__Goal of the exercise__: Output every entry exactly, without any pictures.

__Data__:
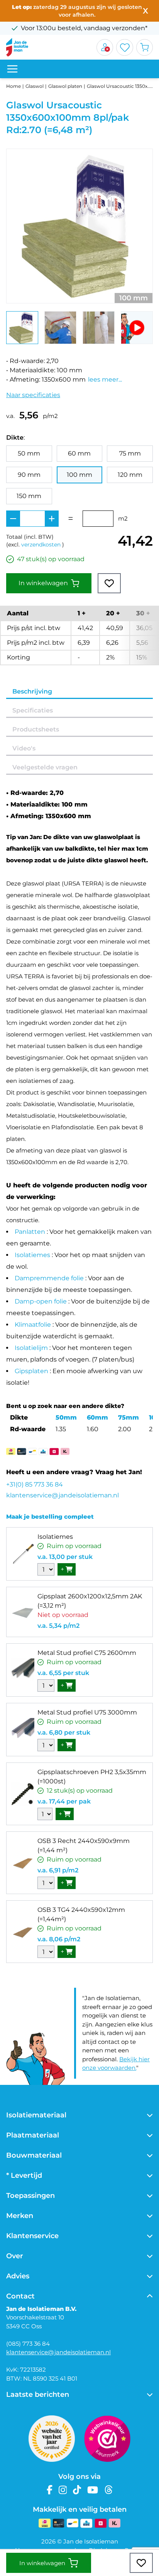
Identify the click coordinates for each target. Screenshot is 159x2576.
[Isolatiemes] (22, 1553)
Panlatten (30, 1231)
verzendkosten (41, 544)
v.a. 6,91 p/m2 (57, 1870)
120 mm (130, 474)
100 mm (79, 474)
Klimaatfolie (33, 1324)
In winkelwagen (43, 583)
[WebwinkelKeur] (107, 2438)
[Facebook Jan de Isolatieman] (49, 2490)
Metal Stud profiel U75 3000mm (87, 1712)
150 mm (29, 496)
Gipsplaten (31, 1371)
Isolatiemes (32, 1255)
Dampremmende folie (49, 1278)
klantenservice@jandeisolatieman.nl (62, 1495)
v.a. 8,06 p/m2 (58, 1939)
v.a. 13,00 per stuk (65, 1556)
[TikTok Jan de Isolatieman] (77, 2490)
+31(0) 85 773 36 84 (34, 1484)
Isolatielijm (31, 1347)
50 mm (29, 453)
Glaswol (34, 86)
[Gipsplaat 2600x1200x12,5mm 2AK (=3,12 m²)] (22, 1612)
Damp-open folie (41, 1301)
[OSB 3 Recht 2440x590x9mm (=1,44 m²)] (22, 1862)
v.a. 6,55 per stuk (63, 1673)
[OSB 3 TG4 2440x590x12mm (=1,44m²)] (22, 1931)
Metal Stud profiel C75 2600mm (86, 1652)
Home (13, 86)
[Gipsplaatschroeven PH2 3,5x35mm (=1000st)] (22, 1793)
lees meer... (105, 379)
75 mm (130, 453)
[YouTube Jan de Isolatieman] (92, 2490)
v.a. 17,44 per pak (64, 1801)
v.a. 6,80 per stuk (63, 1732)
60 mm (79, 453)
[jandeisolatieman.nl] (17, 47)
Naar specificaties (33, 395)
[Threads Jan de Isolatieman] (109, 2490)
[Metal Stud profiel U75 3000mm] (22, 1729)
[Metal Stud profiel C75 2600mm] (22, 1670)
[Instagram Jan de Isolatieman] (63, 2490)
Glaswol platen (65, 86)
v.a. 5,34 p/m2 (58, 1625)
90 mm (29, 474)
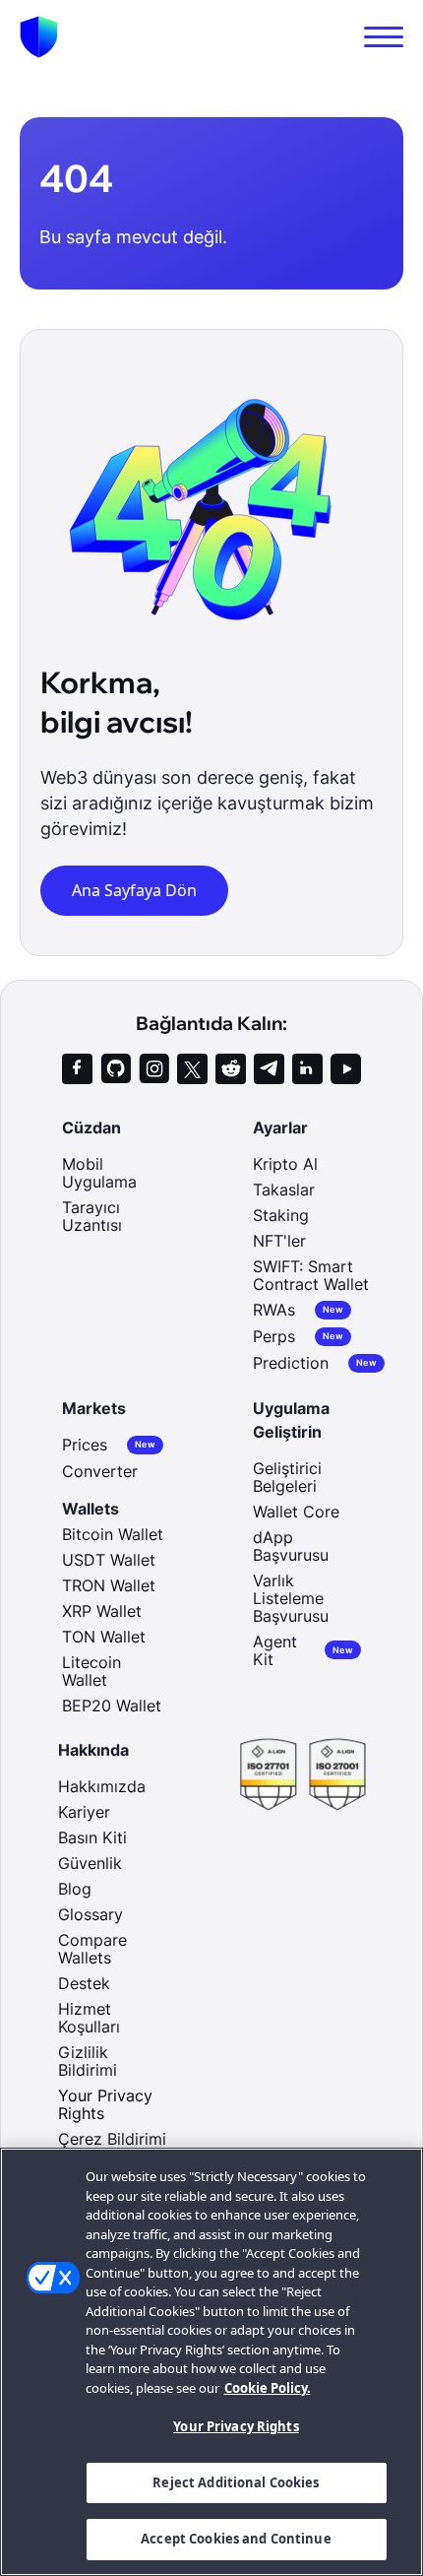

__Your solution__:
Identify the click coordinates for each target. Screenshot is 159x2576.
[Isolatiemes] (22, 1553)
Panlatten (30, 1231)
verzendkosten (41, 544)
v.a. 6,91 p/m2 (57, 1870)
120 mm (130, 474)
100 mm (79, 474)
Klimaatfolie (33, 1324)
In winkelwagen (43, 583)
[WebwinkelKeur] (107, 2438)
[Facebook Jan de Isolatieman] (49, 2490)
Metal Stud profiel U75 3000mm (87, 1712)
150 mm (29, 496)
Gipsplaten (31, 1371)
Isolatiemes (32, 1255)
Dampremmende folie (49, 1278)
klantenservice@jandeisolatieman.nl (62, 1495)
v.a. 8,06 p/m2 (58, 1939)
v.a. 13,00 per stuk (65, 1556)
[TikTok Jan de Isolatieman] (77, 2490)
+31(0) 85 773 36 84 (34, 1484)
Isolatielijm (31, 1347)
50 mm (29, 453)
Glaswol (34, 86)
[Gipsplaat 2600x1200x12,5mm 2AK (=3,12 m²)] (22, 1612)
Damp-open folie (41, 1301)
[OSB 3 Recht 2440x590x9mm (=1,44 m²)] (22, 1862)
v.a. 6,55 per stuk (63, 1673)
[OSB 3 TG4 2440x590x12mm (=1,44m²)] (22, 1931)
Metal Stud profiel C75 2600mm (86, 1652)
Home (13, 86)
[Gipsplaatschroeven PH2 3,5x35mm (=1000st)] (22, 1793)
lees meer... (105, 379)
75 mm (130, 453)
[YouTube Jan de Isolatieman] (92, 2490)
v.a. 17,44 per pak (64, 1801)
v.a. 6,80 per stuk (63, 1732)
60 mm (79, 453)
[jandeisolatieman.nl] (17, 47)
Naar specificaties (33, 395)
[Threads Jan de Isolatieman] (109, 2490)
[Metal Stud profiel U75 3000mm] (22, 1729)
[Metal Stud profiel C75 2600mm] (22, 1670)
[Instagram Jan de Isolatieman] (63, 2490)
Glaswol platen (65, 86)
v.a. 5,34 p/m2 (58, 1625)
90 mm (29, 474)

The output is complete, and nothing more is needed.